-1

I am trying to match and format output regex result. I have a words array e.g:

var resultArray = new List {"new", "new_"}; // notice the word with underscore

But when i try to search a sentence like this:
New Law_Book_with_New_Cover
it does match the with the first word "New" but not the middle one with "New_". here is my code

 if (resultArray.Count > 0)
 {
            string regex = "\\b(?:" + String.Join("|", resultArray.ToArray()) + ")\\b";
            MatchEvaluator myEvaluator = new MatchEvaluator(GetHighlightMarkup);
            return Regex.Replace(result, regex, myEvaluator, RegexOptions.Compiled | RegexOptions.Multiline | RegexOptions.IgnoreCase);
 }

    private static string GetHighlightMarkup(Match m)
    {
        return string.Format("<span class=\"focus\">{0}</span>", m.Value);
    }

And yes i did tried escaping the word "\New_" but no luck still.

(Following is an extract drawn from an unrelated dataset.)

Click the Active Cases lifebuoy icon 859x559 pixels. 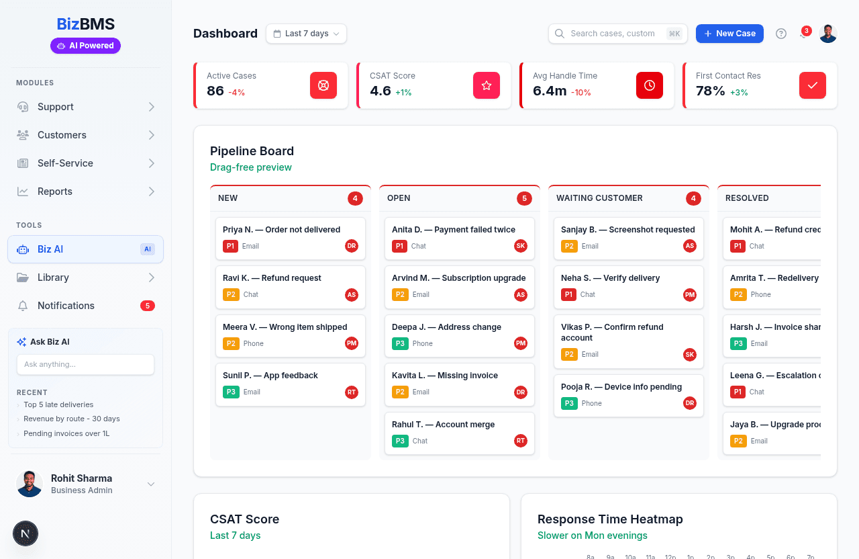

What am i missing ?

Idrees Khan
  • 7,702
  • 18
  • 63
  • 111
  • 2
    `_` is part of the word character class, thus `\b` will not match between underscore and letters – Sebastian Proske Aug 23 '16 at 11:27
  • @SebastianProske what is the work around ? – Idrees Khan Aug 23 '16 at 11:28
  • You could use lookarounds, e.g. `(?<![a-zA-Z])New(?![a-zA-Z])` – Sebastian Proske Aug 23 '16 at 11:29
  • @SebastianProske and the Olympics medal goes to you! post it as an aswer – Idrees Khan Aug 23 '16 at 11:36
  • In addition to @WiktorStribiżew's answer: sorting the `resultArray` in item length descending order should help avoiding the [`New|New_`](https://regex101.com/r/mT7jU5/1) vs [`New_|New`](https://regex101.com/r/sM8iJ1/1) issue, so do `resultArray.Sort((s1, s2) => s2.Length - s1.Length);` before `string regex = ...` – Dmitry Egorov Aug 23 '16 at 11:41
  • Yeah, and to add to Sebastian's comment: I guess OP needs to check for alphanumerics on both sides, not just letters. DotNetDreamer, you have not specified what the result should be: `New Law_Book_with_New_Cover` or `New Law_Book_with_New_Cover`? – Wiktor Stribiżew Aug 23 '16 at 12:02
  • So will you let us answer the question? Why did Sebastian's solution work? It does not find `New_`, it finds `New`. – Wiktor Stribiżew Aug 23 '16 at 15:14
  • @WiktorStribiżew it does. The results for me worked – Idrees Khan Aug 24 '16 at 08:27
  • Why? If you explain, that will make it possible to provide a valid answer that will be helpful to *all readers*, not just for you. "It does not work" or "it works" are not helpful to anyone. At least provide the expected result in the body of the question. – Wiktor Stribiżew Aug 24 '16 at 08:37

1 Answers1

0

It seems you need to match your items only if they are not enclosed with letters.

You may replace the word boundaries in your regex with lookarounds:

string regex = @"(?<!\p{L})(?:" + String.Join("|", resultArray.ToArray()) + @")(?!\p{L})";

where \p{L} matches any letter, (?<!\p{L}) requires the absence of a letter before the match, and (?!\p{L}) disallows a letter after the match.

Wiktor Stribiżew
  • 607,720
  • 39
  • 448
  • 563